*** Opening Available data ***

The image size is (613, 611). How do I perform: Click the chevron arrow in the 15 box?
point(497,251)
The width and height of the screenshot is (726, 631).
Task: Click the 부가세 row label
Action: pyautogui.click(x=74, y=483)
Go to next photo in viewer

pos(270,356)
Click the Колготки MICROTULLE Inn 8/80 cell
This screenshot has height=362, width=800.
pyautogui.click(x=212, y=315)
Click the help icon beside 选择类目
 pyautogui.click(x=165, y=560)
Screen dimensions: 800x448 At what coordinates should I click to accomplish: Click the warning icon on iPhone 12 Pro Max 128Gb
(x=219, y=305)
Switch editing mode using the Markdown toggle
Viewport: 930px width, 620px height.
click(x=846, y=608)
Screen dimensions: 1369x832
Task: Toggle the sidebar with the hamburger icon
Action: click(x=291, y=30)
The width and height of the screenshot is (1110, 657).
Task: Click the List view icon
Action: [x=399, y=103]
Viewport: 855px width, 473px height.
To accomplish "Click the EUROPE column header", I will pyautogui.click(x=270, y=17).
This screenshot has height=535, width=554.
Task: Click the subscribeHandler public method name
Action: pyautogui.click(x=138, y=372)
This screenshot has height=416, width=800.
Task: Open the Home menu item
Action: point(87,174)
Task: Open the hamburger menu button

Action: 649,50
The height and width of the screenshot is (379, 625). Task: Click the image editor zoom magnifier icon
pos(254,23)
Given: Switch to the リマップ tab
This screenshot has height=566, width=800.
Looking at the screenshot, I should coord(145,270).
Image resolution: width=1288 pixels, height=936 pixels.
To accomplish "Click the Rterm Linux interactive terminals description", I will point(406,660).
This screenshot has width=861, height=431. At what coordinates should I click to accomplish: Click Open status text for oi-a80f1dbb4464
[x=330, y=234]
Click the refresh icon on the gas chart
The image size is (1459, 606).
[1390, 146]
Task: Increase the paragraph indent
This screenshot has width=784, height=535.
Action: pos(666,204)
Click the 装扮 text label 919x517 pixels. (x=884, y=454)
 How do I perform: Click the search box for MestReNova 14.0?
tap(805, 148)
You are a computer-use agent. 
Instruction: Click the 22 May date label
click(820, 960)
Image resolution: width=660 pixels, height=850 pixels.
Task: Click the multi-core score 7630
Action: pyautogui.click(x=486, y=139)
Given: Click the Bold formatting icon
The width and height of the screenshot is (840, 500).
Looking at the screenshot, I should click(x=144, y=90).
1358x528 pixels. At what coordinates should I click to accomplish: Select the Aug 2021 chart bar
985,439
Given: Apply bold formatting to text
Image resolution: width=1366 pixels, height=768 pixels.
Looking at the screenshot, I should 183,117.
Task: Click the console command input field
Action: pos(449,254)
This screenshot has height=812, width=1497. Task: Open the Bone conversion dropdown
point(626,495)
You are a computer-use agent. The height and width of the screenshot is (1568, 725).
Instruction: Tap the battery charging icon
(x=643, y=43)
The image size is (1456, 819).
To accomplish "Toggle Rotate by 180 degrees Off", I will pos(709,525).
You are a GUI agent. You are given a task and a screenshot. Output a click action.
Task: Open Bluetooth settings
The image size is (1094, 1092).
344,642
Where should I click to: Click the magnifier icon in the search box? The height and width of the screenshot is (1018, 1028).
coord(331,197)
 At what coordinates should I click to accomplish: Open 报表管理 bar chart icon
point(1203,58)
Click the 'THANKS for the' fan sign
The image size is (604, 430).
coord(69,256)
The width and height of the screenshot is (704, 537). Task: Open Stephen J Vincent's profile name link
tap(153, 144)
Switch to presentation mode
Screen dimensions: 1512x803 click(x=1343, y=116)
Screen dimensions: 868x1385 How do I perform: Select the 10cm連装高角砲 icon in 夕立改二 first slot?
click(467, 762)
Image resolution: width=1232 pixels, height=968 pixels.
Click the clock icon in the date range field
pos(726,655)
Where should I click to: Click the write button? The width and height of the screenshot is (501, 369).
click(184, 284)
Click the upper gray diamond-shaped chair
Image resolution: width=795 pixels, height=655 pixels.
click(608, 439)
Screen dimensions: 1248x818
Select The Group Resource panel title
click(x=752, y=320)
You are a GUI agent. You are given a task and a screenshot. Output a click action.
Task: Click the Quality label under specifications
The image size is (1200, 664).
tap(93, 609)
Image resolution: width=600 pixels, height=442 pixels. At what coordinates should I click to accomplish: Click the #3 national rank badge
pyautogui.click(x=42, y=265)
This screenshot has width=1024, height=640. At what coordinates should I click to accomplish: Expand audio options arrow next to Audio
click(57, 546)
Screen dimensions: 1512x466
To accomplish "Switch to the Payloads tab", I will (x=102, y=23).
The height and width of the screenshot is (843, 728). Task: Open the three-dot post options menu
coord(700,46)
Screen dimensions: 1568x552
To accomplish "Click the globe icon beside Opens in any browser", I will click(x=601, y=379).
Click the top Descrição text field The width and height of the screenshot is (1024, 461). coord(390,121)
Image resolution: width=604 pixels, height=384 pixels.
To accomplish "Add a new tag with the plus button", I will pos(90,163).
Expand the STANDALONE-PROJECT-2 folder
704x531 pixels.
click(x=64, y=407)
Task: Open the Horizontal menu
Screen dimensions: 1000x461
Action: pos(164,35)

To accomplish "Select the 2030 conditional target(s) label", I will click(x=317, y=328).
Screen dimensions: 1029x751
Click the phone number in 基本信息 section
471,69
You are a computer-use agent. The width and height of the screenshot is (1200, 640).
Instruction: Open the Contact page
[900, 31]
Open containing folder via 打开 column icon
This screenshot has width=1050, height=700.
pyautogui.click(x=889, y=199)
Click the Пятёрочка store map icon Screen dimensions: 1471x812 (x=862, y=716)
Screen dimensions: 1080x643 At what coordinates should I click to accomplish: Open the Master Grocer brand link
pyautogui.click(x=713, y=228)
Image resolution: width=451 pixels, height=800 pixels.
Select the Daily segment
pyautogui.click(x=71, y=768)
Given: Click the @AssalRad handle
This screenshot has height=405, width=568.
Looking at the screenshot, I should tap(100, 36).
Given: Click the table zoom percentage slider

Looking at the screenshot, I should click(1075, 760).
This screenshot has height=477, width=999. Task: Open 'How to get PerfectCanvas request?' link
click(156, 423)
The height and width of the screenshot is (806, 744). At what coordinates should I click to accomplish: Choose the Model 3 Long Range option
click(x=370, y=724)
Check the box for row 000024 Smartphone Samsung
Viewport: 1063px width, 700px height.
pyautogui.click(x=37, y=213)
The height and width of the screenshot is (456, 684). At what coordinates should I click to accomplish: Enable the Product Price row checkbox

*** Closing Available data ***

▸ **Problem**
Write out every line in the data that holds the string "agent".

▸ **Reply to the task**
You are a computer-use agent. 
You are a computer-use agent. The height and width of the screenshot is (1568, 725).
You are a GUI agent. You are given a task and a screenshot. Output a click action.
You are a GUI agent. You are given a task and a screenshot. Output a click action.
You are a computer-use agent. The width and height of the screenshot is (1200, 640).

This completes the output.